Furthermore, during deployment of the vessel with the liquefied natural gas plant, the water intake risers have to be deployed by slidingly lowering the risers through apertures of guide sleeves, which guide sleeves form part of a riser spacer that is suspended from the vessel to a predetermined depth.

When deploying the vessel described in US Patent 7,318,387 for use in a location off-shore, the riser spacers and the water intake risers have to be lowered and installed before cooling water can be provided to the heat exchanger.

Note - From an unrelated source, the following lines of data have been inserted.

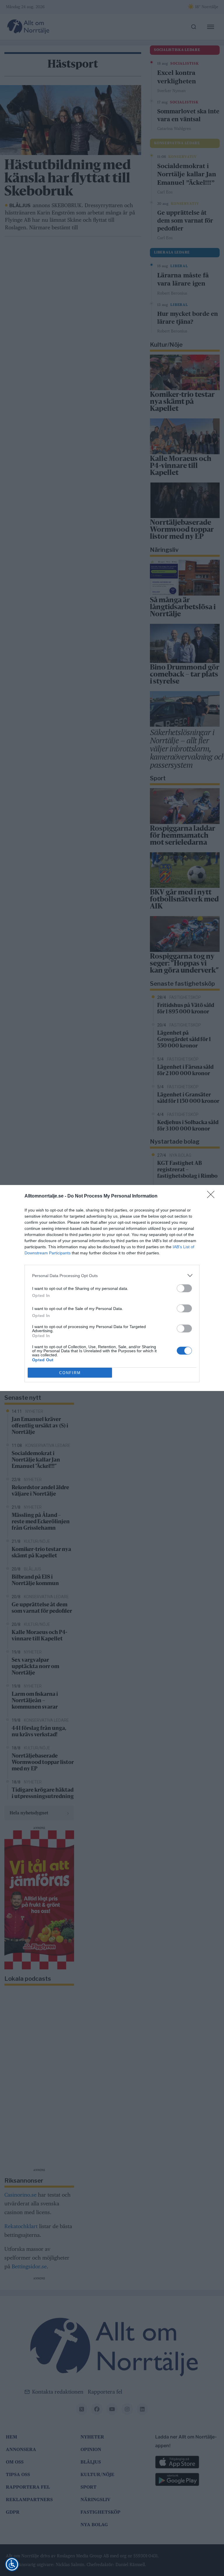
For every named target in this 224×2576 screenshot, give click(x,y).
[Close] (212, 1196)
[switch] (184, 1288)
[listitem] (112, 1275)
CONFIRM (70, 1373)
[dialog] (112, 1288)
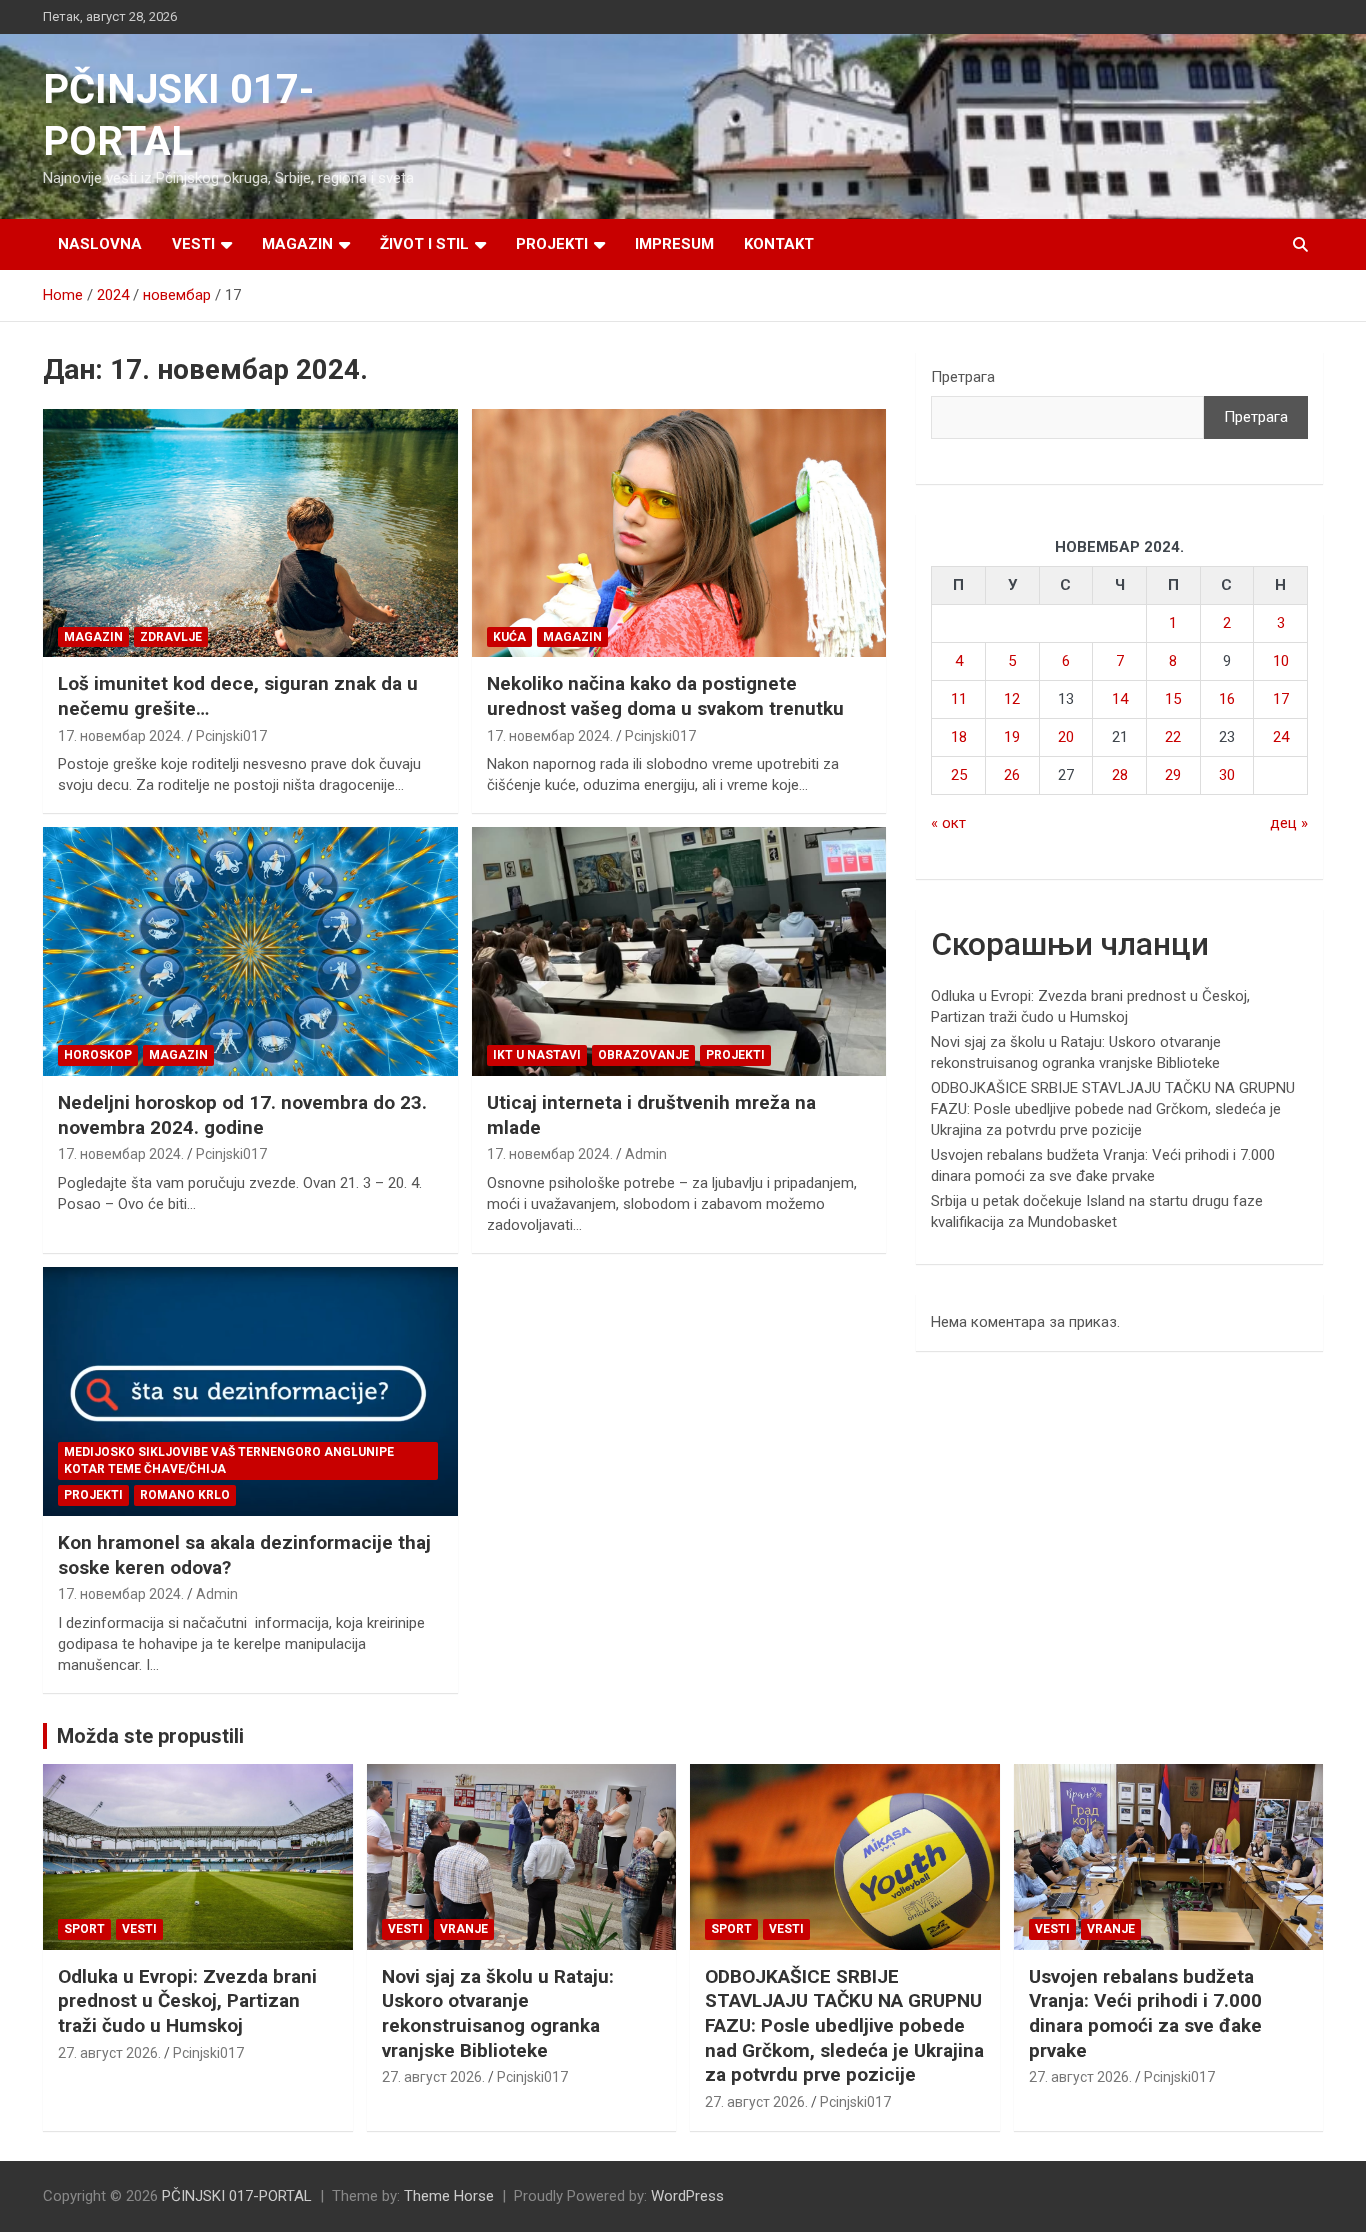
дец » (1289, 823)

This contributes to the time delay between arrival of the vessel at the deployment site and being able to use the hydrocarbon gas processing plant that is arranged on the vessel.

In accordance with a first aspect of the present invention, there is provided a floating off-shore hydrocarbon gas processing plant arranged on a floating structure, wherein said floating structure floats on a body of water above a sea bed, wherein the floating structure is anchored to the sea bed via an anchor line being attached to an anchor point on the sea bed, and wherein a water intake hose is provided comprising a distal end projecting away from the floating structure into the body of water and a proximal end that is connected to the hydrocarbon gas processing plant to take up a flow of water from the body of water via the distal end and convey the flow of water to the floating

structure through the water intake hose and the proximal end, wherein said water intake hose is mechanically connected to the anchor line at multiple locations along a length of the water intake hose and a length of the anchor line.

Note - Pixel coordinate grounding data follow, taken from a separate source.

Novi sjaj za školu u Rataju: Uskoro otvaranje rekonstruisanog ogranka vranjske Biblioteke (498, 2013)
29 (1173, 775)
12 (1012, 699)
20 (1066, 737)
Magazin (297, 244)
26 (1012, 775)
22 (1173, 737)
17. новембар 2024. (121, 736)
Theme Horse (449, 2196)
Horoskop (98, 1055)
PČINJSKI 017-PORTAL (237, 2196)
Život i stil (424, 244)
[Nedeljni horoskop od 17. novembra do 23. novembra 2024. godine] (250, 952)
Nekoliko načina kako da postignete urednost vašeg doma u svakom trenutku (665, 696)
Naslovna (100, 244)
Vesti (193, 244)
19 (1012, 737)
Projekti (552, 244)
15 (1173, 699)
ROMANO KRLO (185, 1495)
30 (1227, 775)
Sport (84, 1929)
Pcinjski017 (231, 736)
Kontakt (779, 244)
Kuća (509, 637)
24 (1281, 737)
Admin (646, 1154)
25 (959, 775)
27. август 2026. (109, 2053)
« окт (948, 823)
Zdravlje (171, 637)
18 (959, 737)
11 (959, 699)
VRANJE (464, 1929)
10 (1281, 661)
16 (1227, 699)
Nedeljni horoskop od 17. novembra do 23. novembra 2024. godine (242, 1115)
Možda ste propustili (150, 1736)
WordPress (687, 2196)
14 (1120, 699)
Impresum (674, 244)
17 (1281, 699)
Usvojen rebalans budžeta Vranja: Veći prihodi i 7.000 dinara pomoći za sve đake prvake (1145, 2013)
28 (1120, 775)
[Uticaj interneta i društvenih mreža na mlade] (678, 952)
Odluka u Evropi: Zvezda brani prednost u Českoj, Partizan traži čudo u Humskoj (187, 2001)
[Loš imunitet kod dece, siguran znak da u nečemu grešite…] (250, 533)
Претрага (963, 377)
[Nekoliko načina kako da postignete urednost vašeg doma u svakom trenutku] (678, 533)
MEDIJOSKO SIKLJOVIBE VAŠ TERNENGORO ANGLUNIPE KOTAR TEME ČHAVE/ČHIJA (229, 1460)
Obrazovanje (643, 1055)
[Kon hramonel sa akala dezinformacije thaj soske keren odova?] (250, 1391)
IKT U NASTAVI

In accordance with a second aspect of the invention, there is provided a method of producing liquefied natural gas, comprising providing an off-shore hydrocarbon gas processing plant as described above or elsewhere herein, transferring heat from a hydrocarbon gas to a refrigerant stream, taking in a flow of water from the body of water through the water intake hose, and transferring said heat from the refrigerant stream to at least a portion of the flow of water .

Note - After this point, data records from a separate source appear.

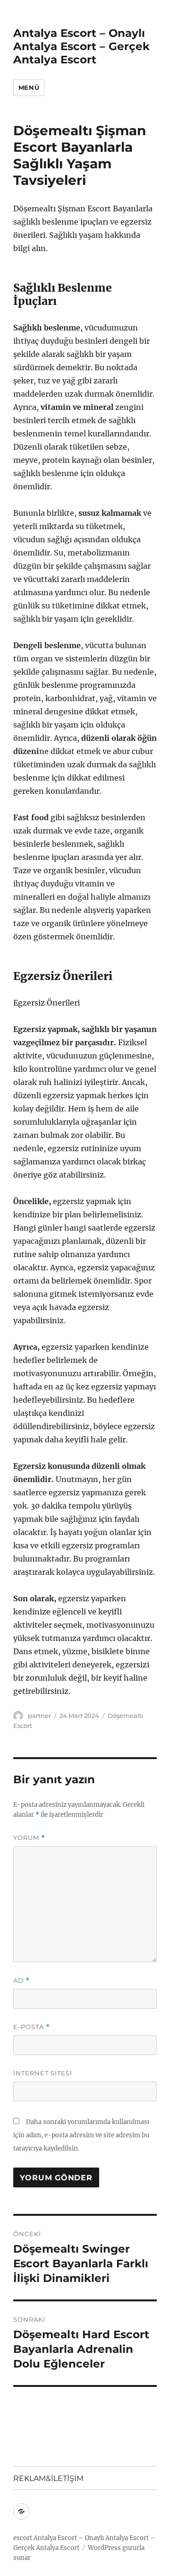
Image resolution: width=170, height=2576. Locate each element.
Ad (21, 1981)
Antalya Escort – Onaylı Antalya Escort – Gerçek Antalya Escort (81, 46)
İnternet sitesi (42, 2073)
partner (39, 1715)
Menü (28, 87)
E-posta (31, 2027)
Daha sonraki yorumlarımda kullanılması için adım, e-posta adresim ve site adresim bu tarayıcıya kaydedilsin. (81, 2135)
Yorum (29, 1838)
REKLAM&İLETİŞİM (48, 2478)
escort (22, 2538)
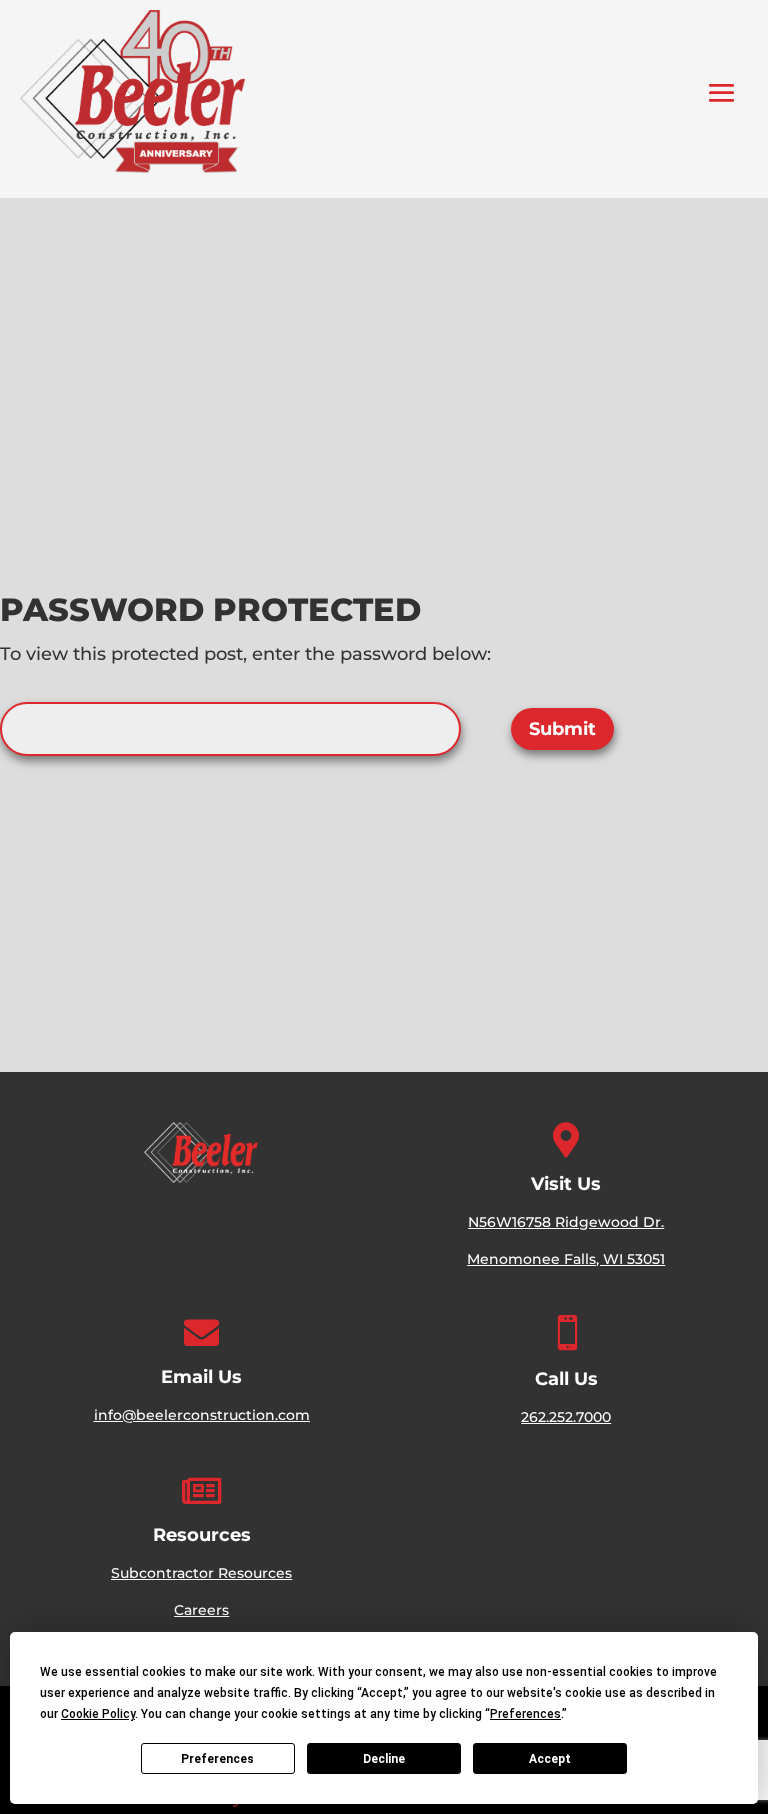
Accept (550, 1759)
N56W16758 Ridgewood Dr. (566, 1222)
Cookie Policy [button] (98, 1714)
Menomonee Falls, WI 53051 (566, 1259)
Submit (562, 729)
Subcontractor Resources (201, 1573)
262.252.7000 (566, 1417)
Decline (384, 1759)
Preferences (217, 1759)
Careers (201, 1610)
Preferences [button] (525, 1714)
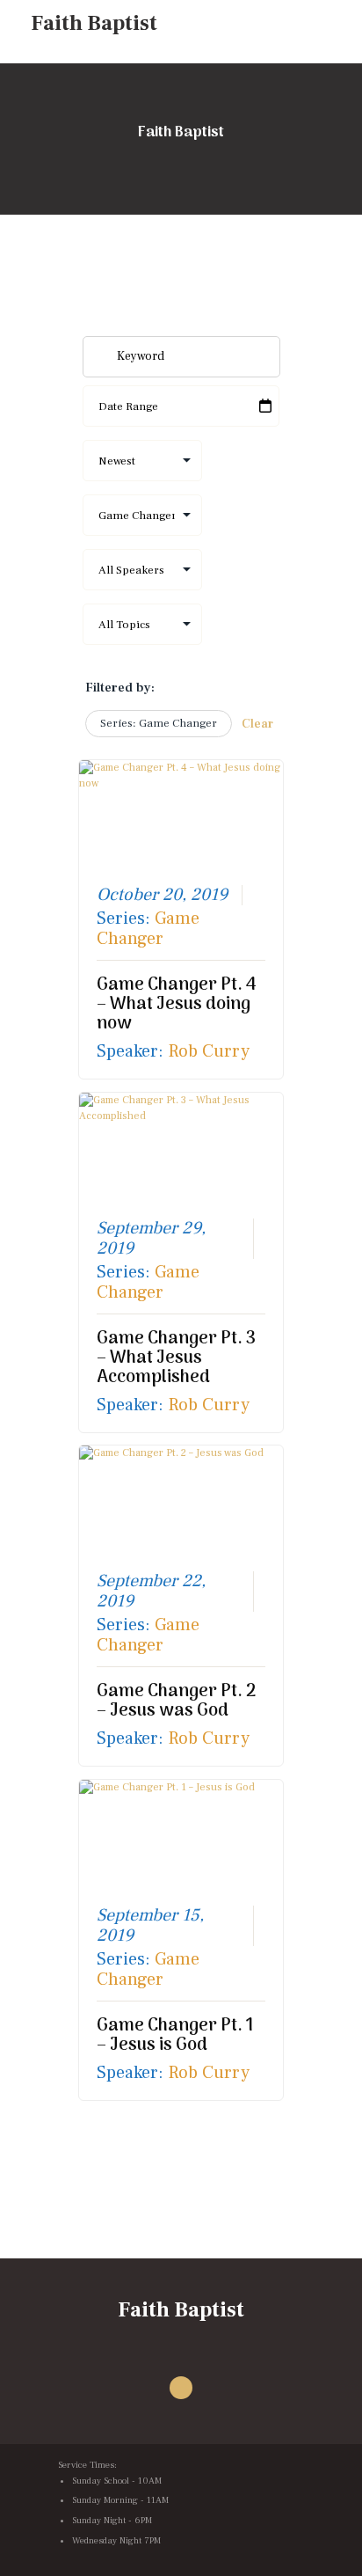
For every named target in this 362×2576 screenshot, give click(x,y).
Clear (257, 724)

In accordance with a further aspect of the invention, there is provided a method of deploying a floating hydrocarbon gas processing plant arranged on a floating structure, comprising steps of:

- selecting a deployment site off-shore comprising a body of water on a sea bed;

- preparing the deployment site comprising anchoring an anchor line to the sea bed at the deployment site and mechanically connecting a water intake hose to the anchor line at multiple locations along a length of the water intake hose and a length of the anchor line;

- subsequently bringing the floating structure in a position at the deployment site;

- pulling up one end of the anchor line to the floating structure while leaving another end of the anchor line anchored to the sea bed;

- securing the one end of the anchor line to the floating structure ;

- securing a proximal end of the water intake hose to the floating structure whereby establishing fluid

communication between the water intake hose and the hydrocarbon gas processing plant;

wherein said water intake hose further comprises a distal end projecting away from the floating structure into the body of water to take up a flow of water from the body of water via the distal end and convey the flow of water to the floating structure through the water intake hose and the proximal end. The invention will be further illustrated hereinafter by way of example only, and with reference to the non- limiting drawing in which;

Fig. 1 schematically shows a floating off-shore hydrocarbon processing plant according to an embodiment of the invention;

Fig. 2 schematically shows a cross-sectional view of a first embodiment of a mechanical interconnection between an anchor line and a water intake hose;

Fig. 3 schematically shows a cross-sectional view of a second embodiment of a mechanical interconnection between an anchor line and a water intake hose;

Fig. 4 schematically shows a cross-sectional view of a third embodiment of a mechanical interconnection between an anchor line and a water intake hose;

Fig. 5 schematically illustrates a process flow scheme of a part of a process to produce liquefied natural gas .

The drawings in these figures are not to scale. For the purpose of this description, a single reference number will be assigned to a line as well as a stream carried in that line. Same reference numbers refer to similar components. The person skilled in the art will readily understand that, while the invention is

illustrated making reference to one or more a specific combinations of features and measures, many of those features and measures are functionally independent from other features and measures such that they can be equally or similarly applied independently in other embodiments or combinations .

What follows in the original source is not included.